◆ Given request ◆
Please rewrite the records starting with the line containing "Where should I" and going on through the line containing "Action: click(1105, 687)", replacing "screenshot" with "image" and leaving everything else unchanged.

◆ Recorded information ◆
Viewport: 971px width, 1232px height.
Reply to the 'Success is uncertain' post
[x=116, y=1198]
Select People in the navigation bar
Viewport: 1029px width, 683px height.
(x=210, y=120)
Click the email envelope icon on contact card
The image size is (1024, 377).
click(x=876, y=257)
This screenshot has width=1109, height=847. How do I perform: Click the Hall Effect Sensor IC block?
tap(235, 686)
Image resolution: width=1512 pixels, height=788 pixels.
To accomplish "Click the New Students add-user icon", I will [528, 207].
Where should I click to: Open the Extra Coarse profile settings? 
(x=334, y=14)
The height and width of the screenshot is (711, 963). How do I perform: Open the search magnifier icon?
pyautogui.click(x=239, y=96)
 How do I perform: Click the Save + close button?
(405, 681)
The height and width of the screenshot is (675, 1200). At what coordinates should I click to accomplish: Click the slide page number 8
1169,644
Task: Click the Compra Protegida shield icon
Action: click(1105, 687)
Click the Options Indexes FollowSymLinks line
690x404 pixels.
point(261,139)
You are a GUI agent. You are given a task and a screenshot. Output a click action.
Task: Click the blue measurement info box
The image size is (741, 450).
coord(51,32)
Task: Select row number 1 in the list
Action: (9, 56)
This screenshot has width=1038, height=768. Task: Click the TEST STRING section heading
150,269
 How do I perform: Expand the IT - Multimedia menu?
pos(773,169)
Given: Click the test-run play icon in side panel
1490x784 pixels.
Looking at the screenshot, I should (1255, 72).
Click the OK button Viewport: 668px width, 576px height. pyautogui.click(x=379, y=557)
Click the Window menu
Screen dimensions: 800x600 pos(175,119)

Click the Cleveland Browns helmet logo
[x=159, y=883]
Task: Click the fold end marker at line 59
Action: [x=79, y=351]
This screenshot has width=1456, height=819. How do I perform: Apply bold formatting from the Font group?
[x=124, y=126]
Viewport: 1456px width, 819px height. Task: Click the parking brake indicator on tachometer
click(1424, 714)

◆ Solution for this exercise ◆
Where should I click to: Open the Extra Coarse profile settings? 
(x=334, y=14)
The height and width of the image is (711, 963). How do I perform: Open the search magnifier icon?
pyautogui.click(x=239, y=96)
 How do I perform: Click the Save + close button?
(405, 681)
The height and width of the image is (675, 1200). At what coordinates should I click to accomplish: Click the slide page number 8
1169,644
Task: Click the Compra Protegida shield icon
Action: click(1105, 687)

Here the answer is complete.